Locking up the mentally ill

By LANCE TAPLEY  |  April 3, 2014

Michael’s sentence of 12 years in prison was extraordinarily stiff for his crimes — especially, for an 18-year-old. “I’m sad to say,” Crowley announced, “that I think incarceration is in the interests of public safety and overrides all of the other factors this court has in considering sentence.”

In an unsuccessful appeal scrawled in pencil, Michael pathetically wrote the court, in a world-class understatement: “I have not had a very good childhood.”


MICHAEL JAMES At Riverview Pyschiatric Center; photo by Lance Tapley.


When he was delivered to Riverview in mid-2007 from the torment of the Supermax, Michael seemed almost ecstatic. But he did not stay happy.

In December, 2007, his assertive voice on my answering machine wanted me to report on “the abuse that we receive in here and the negativity and the trauma that some of us go through on a regular basis. Thank you and have a great holiday season.”

The hospital’s records (which Michael gave me access to) show that he often threatened others and threatened to commit suicide. They also note his head banging and diagnoses of intermittent explosive disorder and antisocial personality disorder. Between 2008 and 2010 he spent several periods of months at a time in jail and prison stemming from assaults and property destruction. “I don’t even know why I hit the staff I did,” he told me at one point.

The notes on Michael also reveal him to be — mixed with his fierce demands — open, polite, well-spoken, and even “jovial.” In 2011, he acted much better under the influence of Clozaril, an antipsychotic drug. He successfully petitioned the court to leave Riverview to go on supervised shopping trips, to Planet Fitness, and to ball games in Portland.

The judge, Donald Marden, remarked in court that Michael was believed to be impossible to treat, “but they’ve kept right at it,” congratulating hospital staff and Michael. Justice Marden also observed that the prison’s tools to treat Michael are “counterproductive.”
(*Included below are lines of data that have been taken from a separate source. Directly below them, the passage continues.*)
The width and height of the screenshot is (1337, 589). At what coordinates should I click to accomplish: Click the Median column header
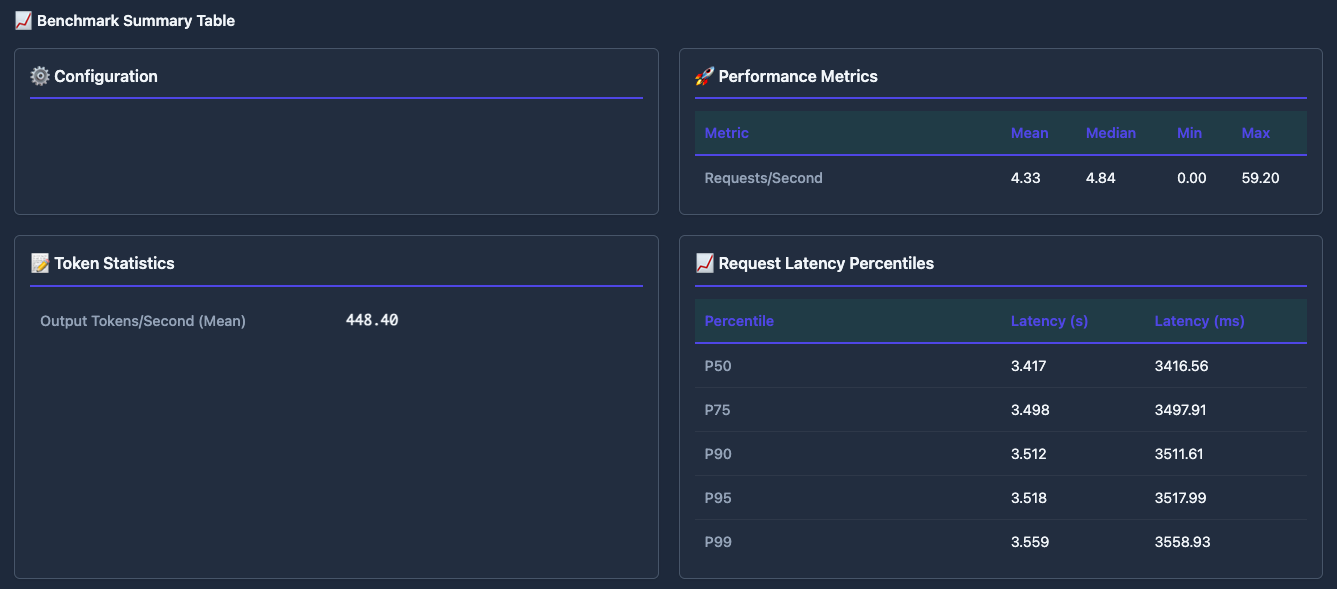click(x=1110, y=133)
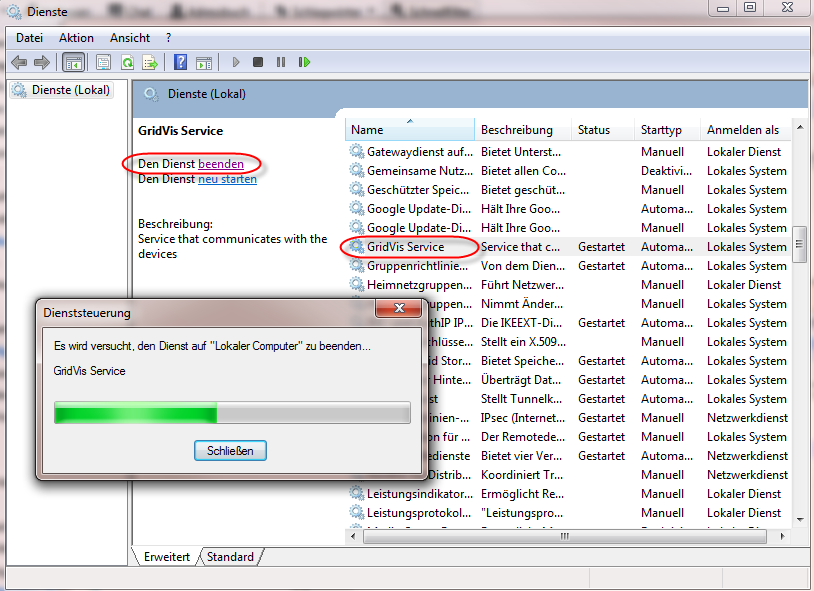Click the Restart service toolbar icon

(x=304, y=62)
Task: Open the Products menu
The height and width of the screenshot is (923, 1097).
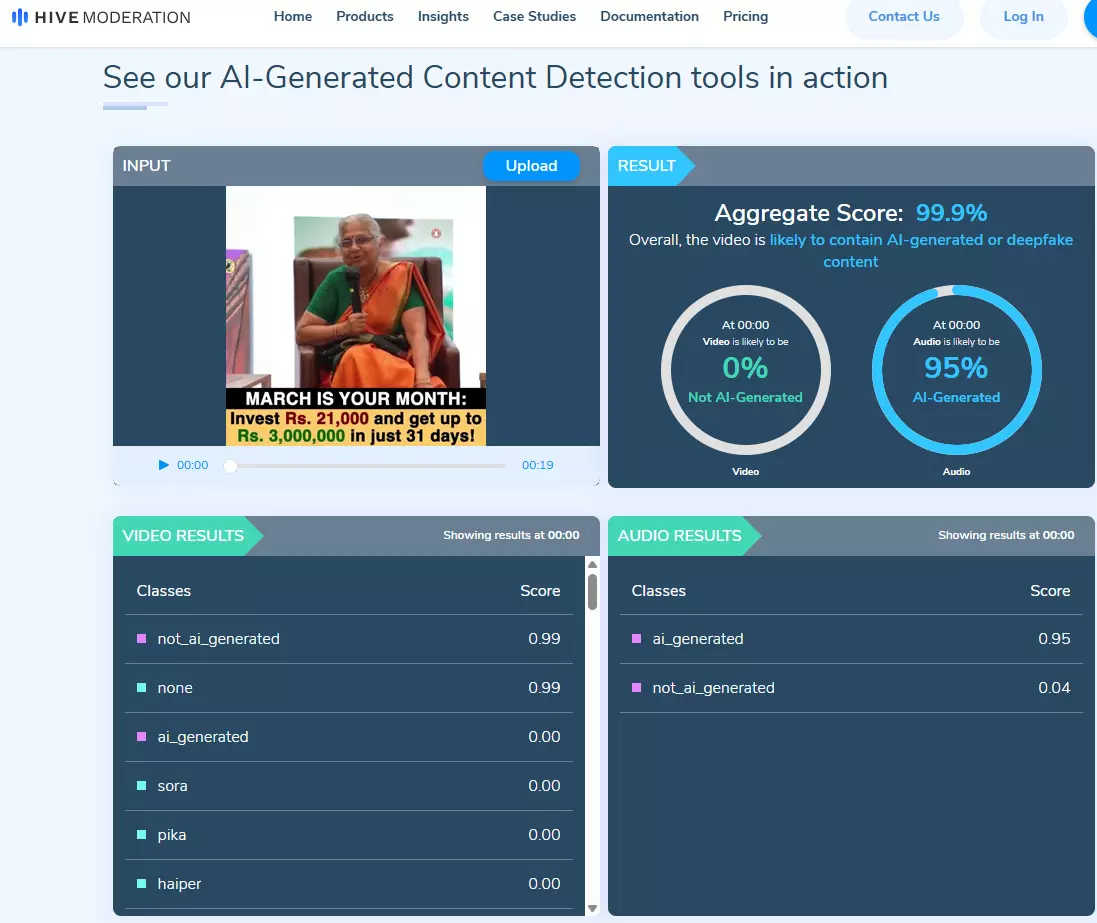Action: coord(365,17)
But Michael’s behavior deteriorated. Last December he threatened Riverview staff members with a chain wrapped around his fist. He wound up hurting only himself, cutting his arm and slamming his head hard against a door. He called me a few days later, saying “my brain is really messed up.” He was fined $200 for the threats.
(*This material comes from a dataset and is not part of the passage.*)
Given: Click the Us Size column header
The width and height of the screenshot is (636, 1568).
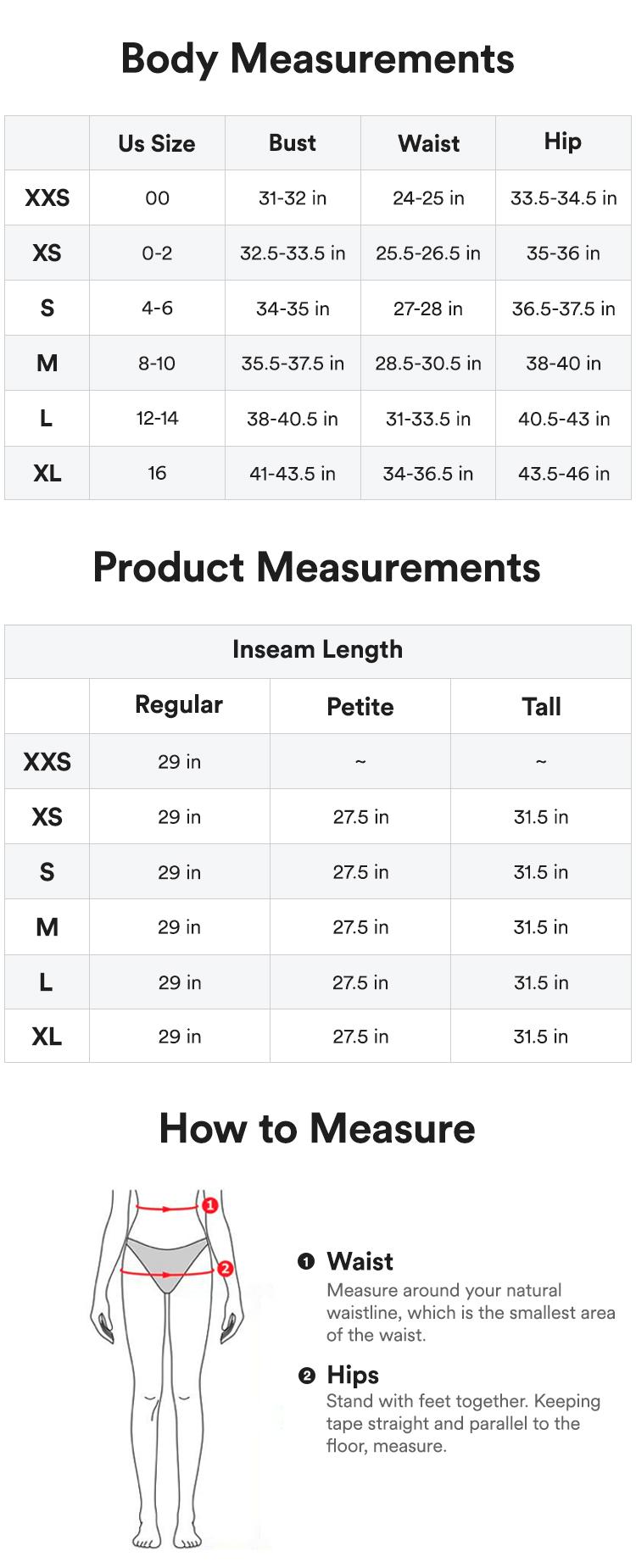Looking at the screenshot, I should tap(157, 143).
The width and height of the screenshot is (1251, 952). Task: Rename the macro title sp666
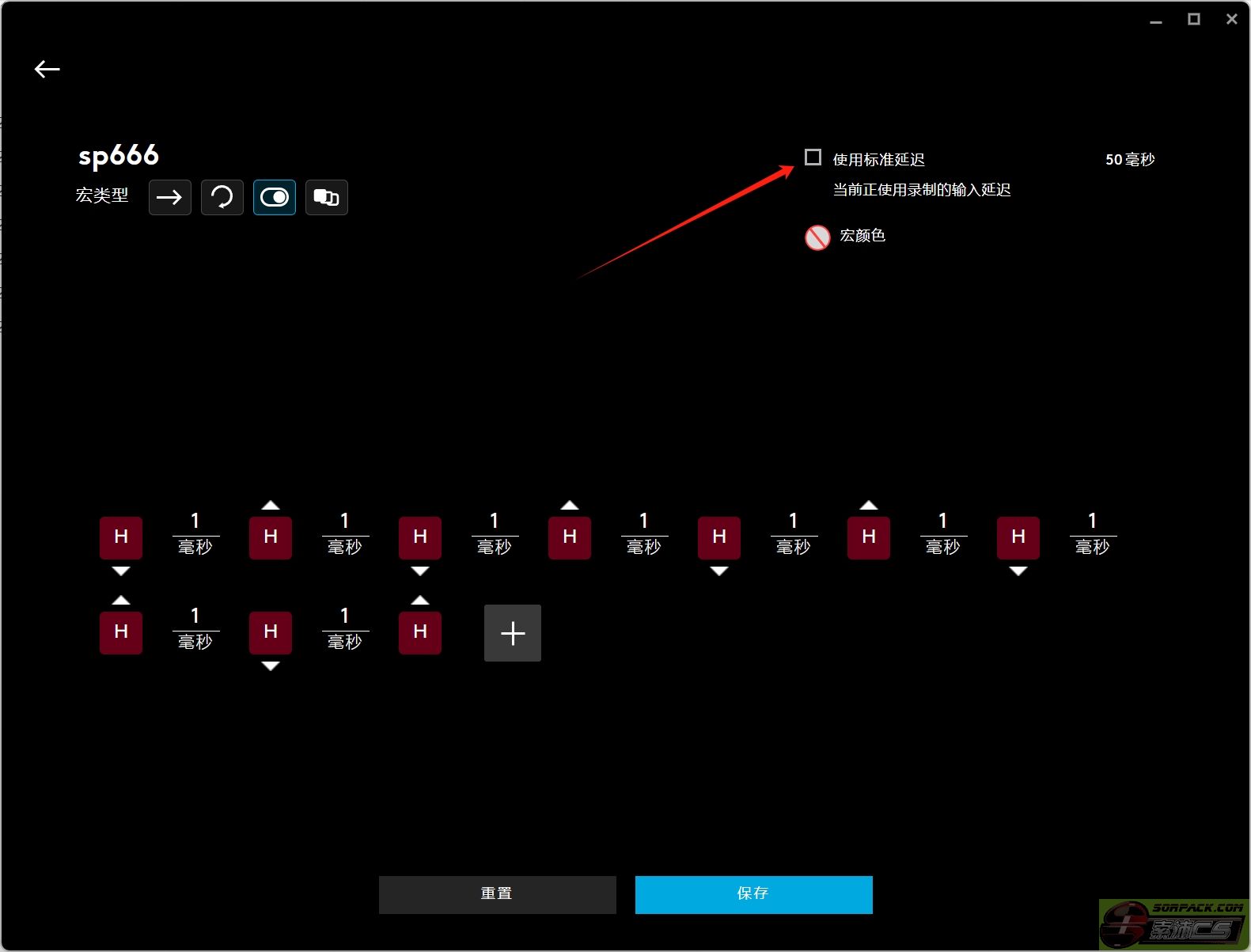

At an Augusta public forum last fall, Joseph Fitzpatrick, then clinical director and now newly appointed as acting commissioner of the Corrections Department, mentioned the “massive influx” of mentally ill people into Maine’s prisons.

Not only has this national trend manifested itself in Maine because of the inadequacy of community mental-health treatment, but also because of the widely recognized inadequacy — the small size, the staff shortages and turnover, the mismanagement — of Riverview. It has only 92 beds, half for forensic patients.

For more than two decades, after a suit brought by AMHI patients, the courts have tried to force the state to improve its mental-health care — without, critics would say, much success. Now federal authorities are trying to force the state to clean up its act at Riverview by withholding the $20 million, which Maine taxpayers would have to make up.